Does that sound like the next Alien EDM Festival to you? Zero sense of humor involved when dealing with official people. Don’t get cute. Speaking of Alien EDM festivals, the creator of the event on Facebook has floated the idea to do exactly that. Quoted from Matty Roberts himself…

“I want to make it like a festival of sorts, a bunch of different music artists, everyone from the EDM world, maybe some indie rock, maybe some smaller guys who are up and coming,” Roberts, 20, of Bakersfield, California, told KERO-TV. “I’ve had a lot of people DM [direct message] the page and say they’re bands want to play there, which would be super cool.”

Just to be sure we know they aren’t kidding, USAF spokesperson Laura McAndrews added an additional statement: “The United States Air Force is aware of the Facebook post. The Nevada Test and Training Range is an area where the Air Force tests and trains combat aircraft. As a matter of practice, we do not discuss specific security measures, but any attempt to illegally access military installations or military training areas is dangerous.”

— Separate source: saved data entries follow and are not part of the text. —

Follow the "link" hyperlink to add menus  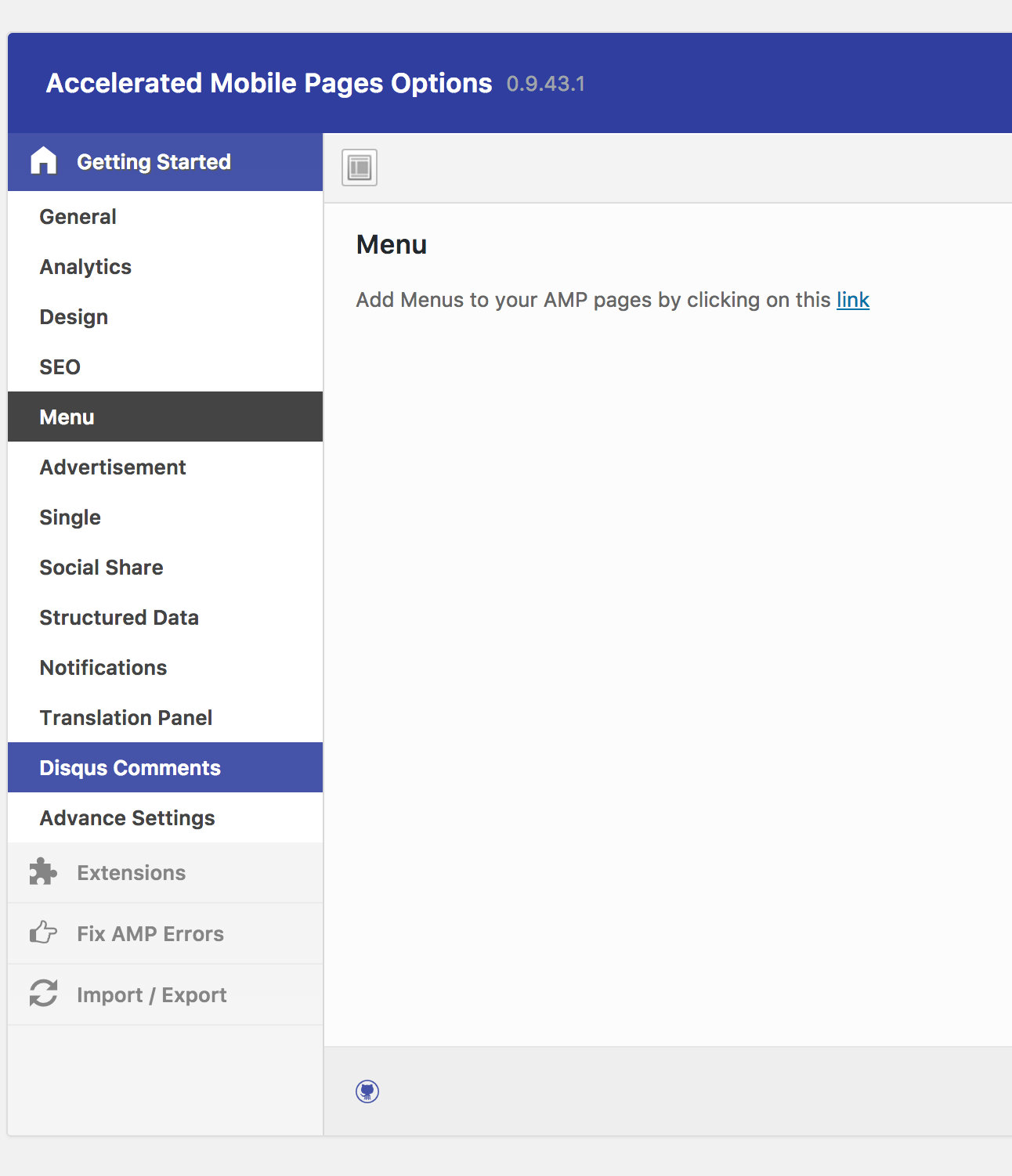point(852,300)
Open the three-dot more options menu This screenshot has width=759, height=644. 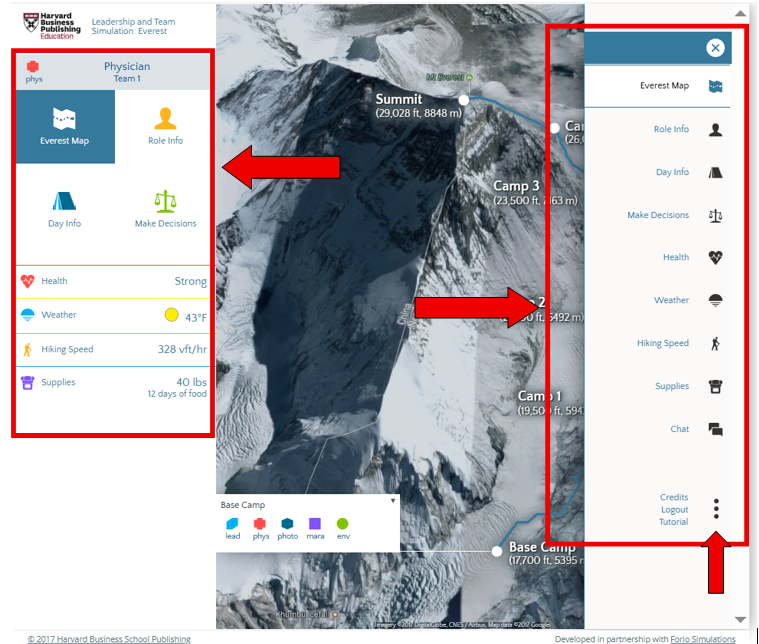pyautogui.click(x=716, y=508)
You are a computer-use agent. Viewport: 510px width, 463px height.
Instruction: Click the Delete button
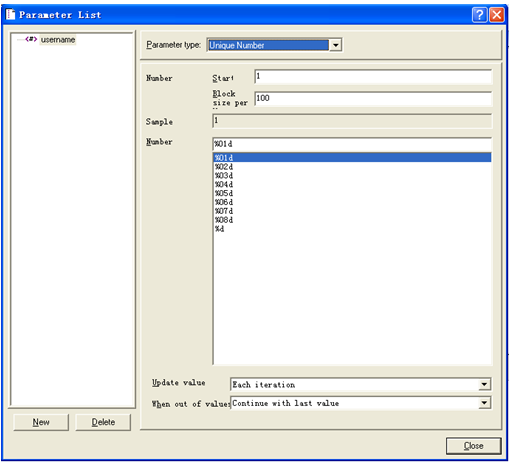tap(103, 422)
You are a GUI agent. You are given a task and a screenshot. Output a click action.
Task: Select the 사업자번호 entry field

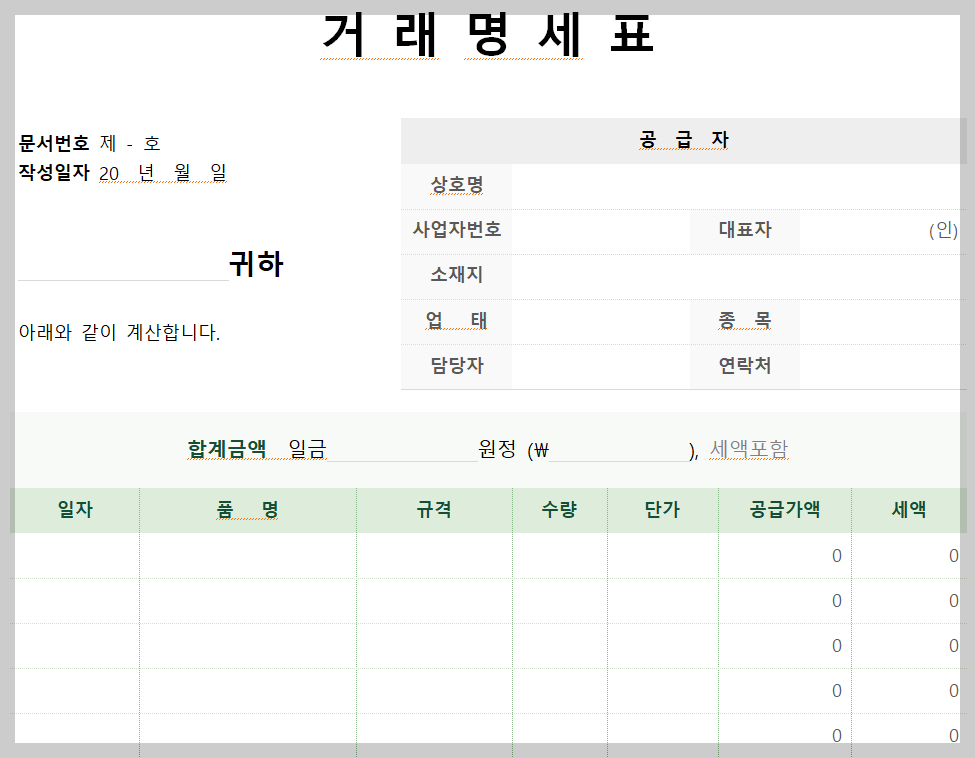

Science, of course, chimed in with their take on the event and the odds that alien life exists here on Earth. According to Ian Whittaker, lecturer in physics at Nottingham Trent University —

“But while we can’t rule out other life in the universe, it is virtually impossible that there could be alien visitors already on Earth. For them to visit us, they would have to detect us first. And we can assume that they would do this in the same way that we are looking for them, using radio noise. As a planet, we have only been emitting man-made radio waves for the last 100 years. As radio waves travel at the speed of light, only aliens within 100 light-years of us could even know we are here. Considering the diameter of the Milky Way is 105,000 light-years, we haven’t even begun to be detectable to most of our local galaxy, let alone the universe.”

Naruto Runner IRL

Let’s hope that there isn’t a massacre. If you would like to Naruto run, please stay home and do it somewhere safe. We want alien confirmation as much as anybody, but not at the expense of many dead bodies.